The latest confectionery creation of one bakery in Singapore? Cilantro cake. Collage: VICE / Images: Courtesy of Baker's Brew Studio

There’s no herb as polarizing as cilantro. Also known as coriander, some love the distinctive freshness it brings to dishes, while others absolutely despise its “soapy” crunch. 

And those who fall into the latter category can get very passionate about their shared distaste for it, forming huge online communities and establishing annual declarations of hatred for the herb. 


In Singapore, one bakery is putting people’s love for cilantro to the ultimate test by baking perfectly iced cakes with a generous serving of the green herb.

Founded in 2015, Baker’s Brew Studio is more known for its conventional desserts like brownies and cakes. But last week, it polarized the online crowd with a series of cilantro-themed cakes posted on its Facebook page.

One such cake is topped with a daintily bowed bouquet of cilantro, while another is outlined by a wreath of cilantro with space in the center for icing messages. There are also cupcakes garnished with cilantro.

Reactions on social media were a fair mix of cilantro enthusiasts and absolutely appalled pearl clutchers. While there were lots of green-faced vomiting emojis in the comments, some stood up fiercely for the tangy green plant—all to be expected for playing with the fire that is the notoriously polarizing herb.

Emma Lim, the bakery’s marketing manager, told VICE that the cakes were the result of unexpectedly palatable success with a hilarious joke.

“The coriander cake was actually designed for a colleague’s birthday,” Lim said. “She really loves coriander and swears by it for all her hot pot meals.”

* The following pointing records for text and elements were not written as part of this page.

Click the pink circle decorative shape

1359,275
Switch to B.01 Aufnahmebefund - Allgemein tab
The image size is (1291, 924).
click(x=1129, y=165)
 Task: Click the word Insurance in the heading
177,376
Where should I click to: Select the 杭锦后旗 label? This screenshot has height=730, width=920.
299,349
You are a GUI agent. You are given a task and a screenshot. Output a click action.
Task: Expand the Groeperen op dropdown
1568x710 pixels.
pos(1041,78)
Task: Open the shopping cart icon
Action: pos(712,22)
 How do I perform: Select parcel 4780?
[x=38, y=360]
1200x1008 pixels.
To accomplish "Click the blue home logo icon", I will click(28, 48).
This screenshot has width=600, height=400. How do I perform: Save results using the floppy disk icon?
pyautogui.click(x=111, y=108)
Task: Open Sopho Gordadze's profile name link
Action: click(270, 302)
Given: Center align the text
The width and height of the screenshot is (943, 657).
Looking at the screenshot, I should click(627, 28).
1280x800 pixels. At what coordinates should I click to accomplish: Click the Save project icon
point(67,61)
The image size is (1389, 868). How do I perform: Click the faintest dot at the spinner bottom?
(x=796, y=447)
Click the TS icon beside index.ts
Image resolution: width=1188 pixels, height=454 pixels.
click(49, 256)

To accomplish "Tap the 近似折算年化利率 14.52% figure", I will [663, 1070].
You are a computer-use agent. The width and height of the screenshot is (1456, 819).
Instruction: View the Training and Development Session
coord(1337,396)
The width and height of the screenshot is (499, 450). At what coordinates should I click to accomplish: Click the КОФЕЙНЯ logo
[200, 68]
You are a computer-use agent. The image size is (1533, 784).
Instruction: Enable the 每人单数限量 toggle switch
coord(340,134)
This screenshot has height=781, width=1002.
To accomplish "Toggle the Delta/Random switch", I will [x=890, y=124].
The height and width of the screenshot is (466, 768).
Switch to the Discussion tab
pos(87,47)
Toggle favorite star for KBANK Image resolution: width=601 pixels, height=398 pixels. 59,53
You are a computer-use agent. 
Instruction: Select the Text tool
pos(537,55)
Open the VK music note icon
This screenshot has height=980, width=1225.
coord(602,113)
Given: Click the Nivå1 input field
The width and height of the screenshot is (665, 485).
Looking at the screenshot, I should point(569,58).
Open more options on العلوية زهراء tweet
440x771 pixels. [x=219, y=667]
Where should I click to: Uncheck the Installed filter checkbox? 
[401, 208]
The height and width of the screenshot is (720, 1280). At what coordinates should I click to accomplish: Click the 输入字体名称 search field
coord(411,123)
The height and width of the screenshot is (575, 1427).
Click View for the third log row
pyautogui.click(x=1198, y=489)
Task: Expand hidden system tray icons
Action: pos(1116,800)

So, the Baker’s Brew Studio team decided to use cilantro in an experimental dessert to celebrate their colleague’s love for the plant. According to Lim, that first cake was made with vanilla cake, vanilla filling, and vanilla buttercream, and garnished with cilantro. They eventually made the cilantro-decorated baked good available for their customers.


“When we tasted it, it was actually not too bad! The crunch of the coriander against the vanilla was a pleasant surprise,” she said.

Lim said that after receiving heartening responses and serious enquiries about the unconventional creations, they were inspired to develop a unique cilantro-flavored cake that infuses the herb into the cake batter for a “full coriander experience.”

“Many of our audience have been asking us if the coriander was just for aesthetic purposes or [if] it will be coriander-flavored too, so we decided to make the flavor come true,” she said. The highly-anticipated cilantro-flavored cake will be launched on Oct 1. 

There are a few reasons why cilantro has fueled many gustatory debates. Researchers have confirmed that taste perceptions of cilantro are influenced by genetics. Meanwhile, some tend to be more accustomed to its taste than others, such as when the herb figures heavily in their culture’s cuisine.

For Baker’s Brew Studio, the polarizing plant is part of a bold culinary gamble that combines its signature desserts with distinctive local flavor. Cilantro is sprinkled across a variety of beloved Singaporean dishes, such as oyster omelet and pork ribs soup served in the country’s iconic hawker centers.

“This is our take on a uniquely Singaporean flavor,” Lim said.